Descrição do problema:
Com base no trecho sobre a niclosamida e a COVID-19, responda:
1. De acordo com o trabalho anterior do grupo da FMRP-USP, até quando o inflamassoma permanece mais ativado em pacientes com a forma grave da doença?
2. Que nome recebe, entre parênteses, a resposta inflamatória sistêmica e exagerada?
3. Segundo o pesquisador, que tipo de tratamento não deve ser feito com a niclosamida?

Trecho fornecido:
╭──

Em um trabalho anterior, o grupo da FMRP-USP havia mostrado que, em pacientes com a forma grave da COVID-19, o inflamassoma costuma estar mais ativado que o normal e permanece dessa forma mesmo quando o vírus já foi eliminado do organismo, causando a resposta inflamatória sistêmica e exagerada (tempestade de citocinas) lesiva para o pulmão e demais órgãos (leia mais em: agencia.fapesp.br/39333/).
O pesquisador ressalta, porém, que a niclosamida não deve ser usada como um tratamento profilático, ou seja, para supostamente prevenir a inflamação exacerbada. “Um pouco de inflamação é importante para combater infecções por microrganismos patogênicos. O problema é quando a resposta inflamatória é exagerada, como em alguns casos mais graves da COVID-19. Portanto, não estamos sugerindo o uso profilático da droga, pois pode não contribuir e até mesmo prejudicar a recuperação dos pacientes que não apresentam quadros graves de COVID-19.”

╰──

(Dados armazenados)

╭──

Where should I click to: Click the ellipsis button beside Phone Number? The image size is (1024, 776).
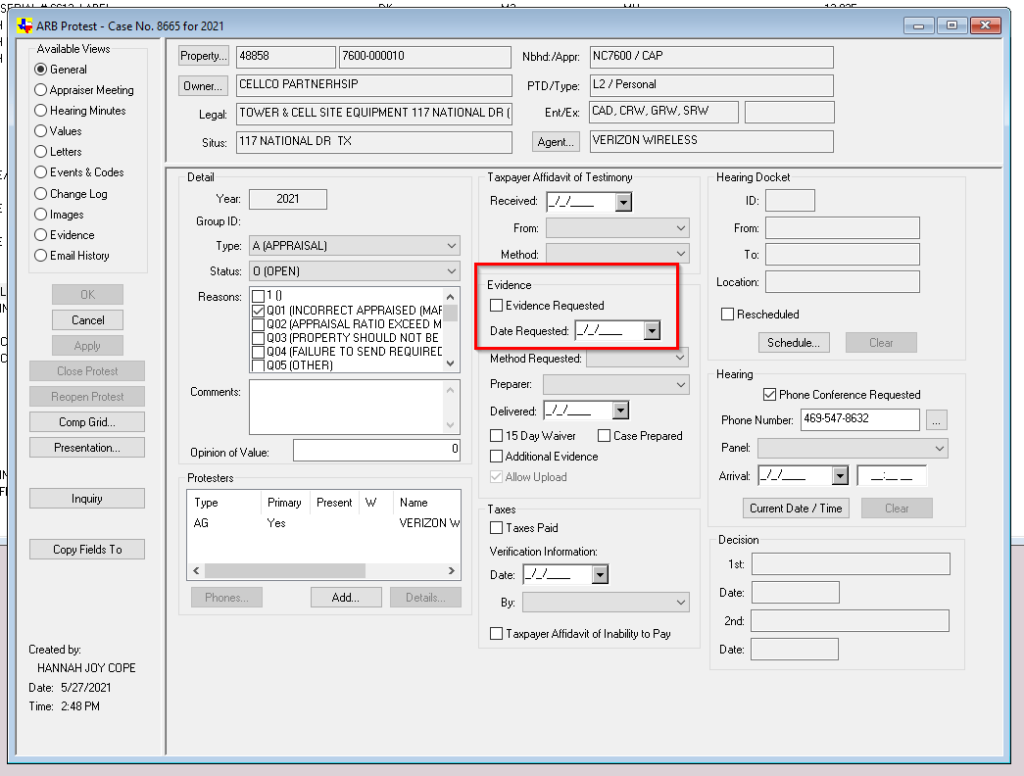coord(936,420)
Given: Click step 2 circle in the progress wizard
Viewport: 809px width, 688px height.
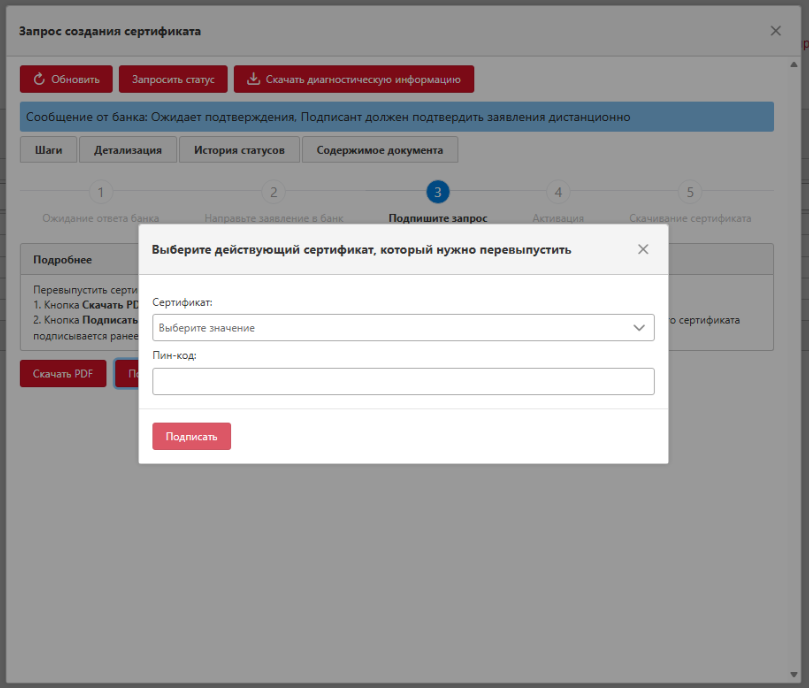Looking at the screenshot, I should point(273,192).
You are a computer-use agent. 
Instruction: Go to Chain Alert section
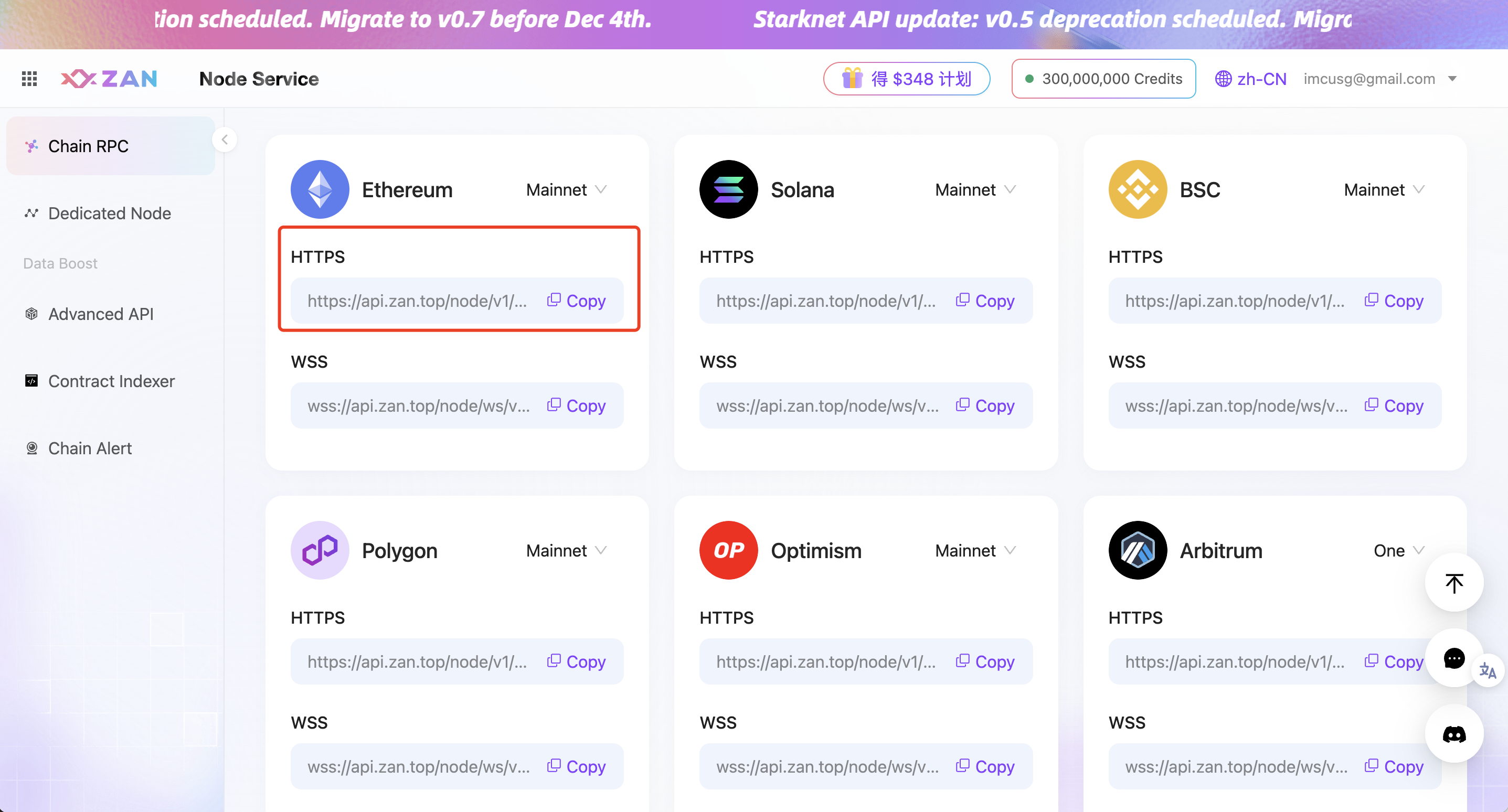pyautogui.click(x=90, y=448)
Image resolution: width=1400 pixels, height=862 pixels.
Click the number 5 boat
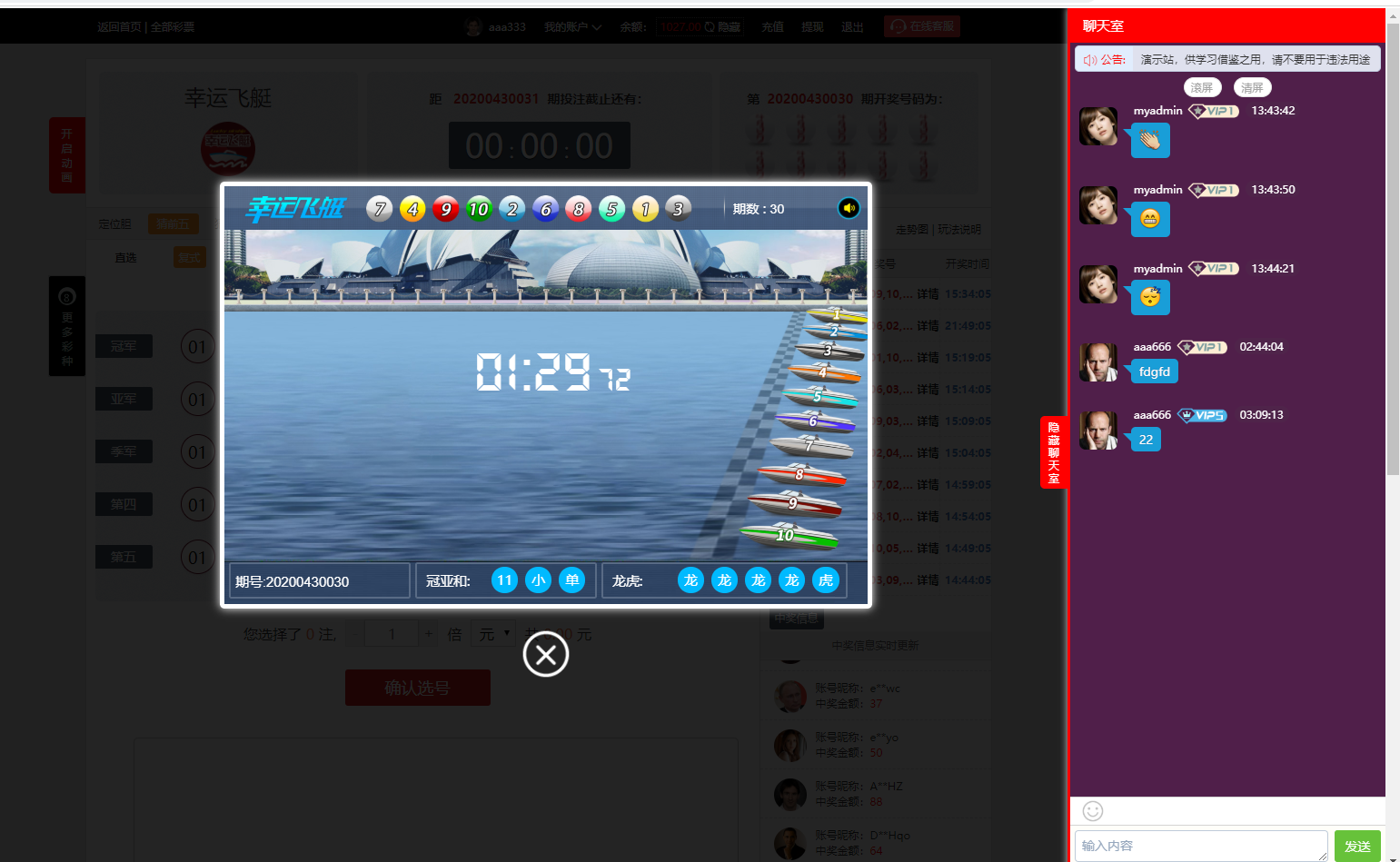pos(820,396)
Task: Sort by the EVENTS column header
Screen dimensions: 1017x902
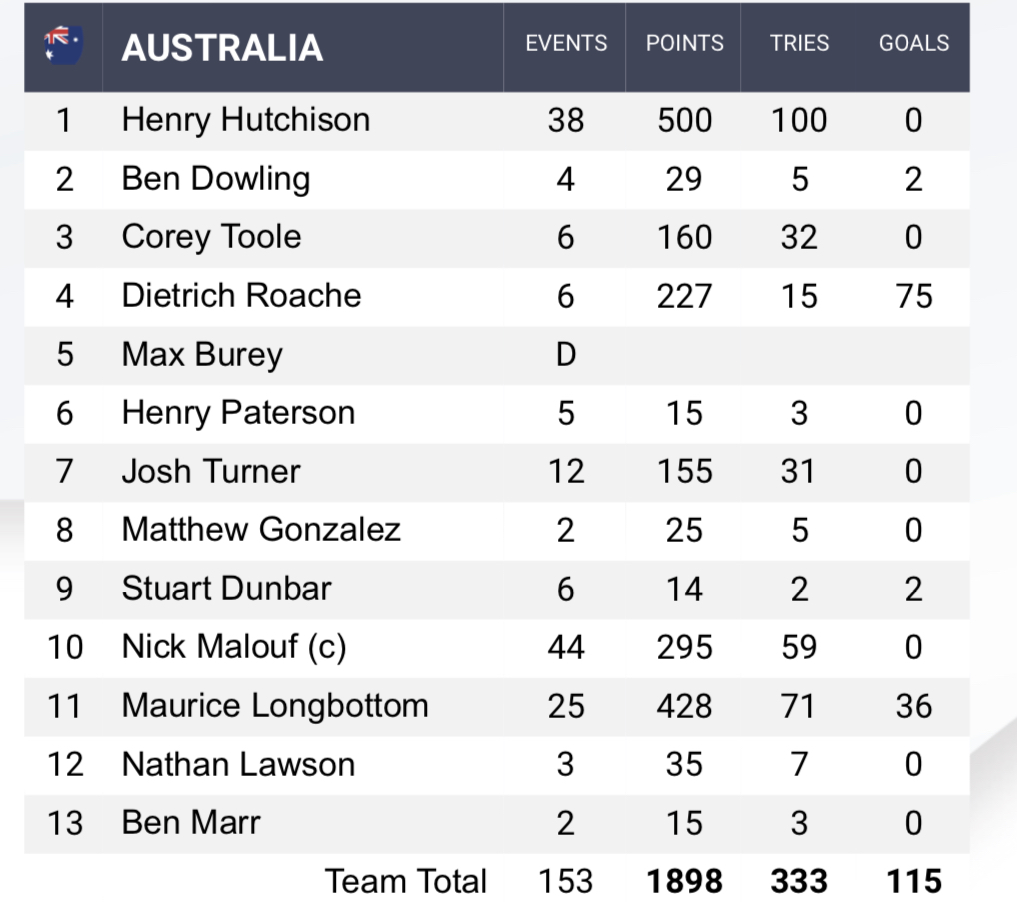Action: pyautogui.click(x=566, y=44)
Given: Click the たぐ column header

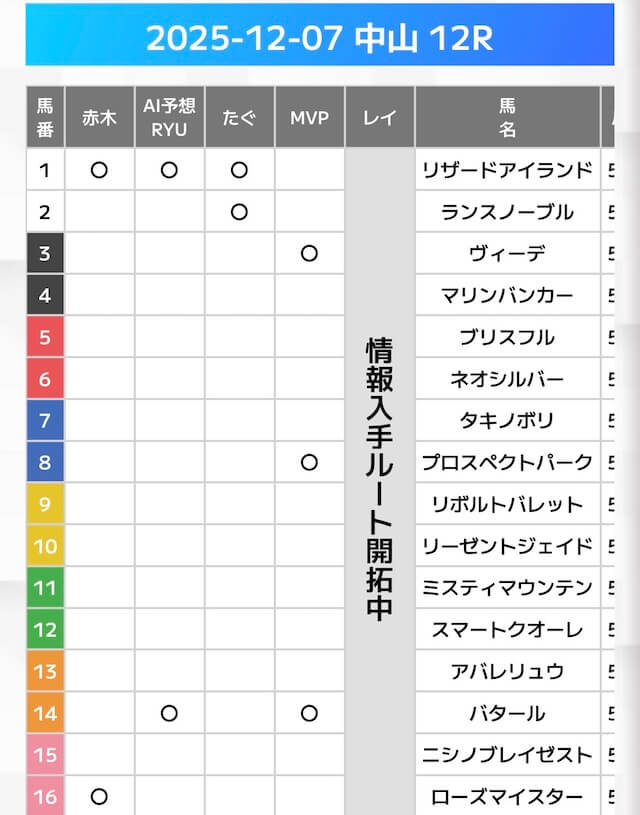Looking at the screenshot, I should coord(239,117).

╰──

Resposta à tarefa:
1. Mesmo quando o vírus já foi eliminado do organismo.
2. Tempestade de citocinas.
3. O tratamento profilático, ou seja, o uso para supostamente prevenir a inflamação exacerbada.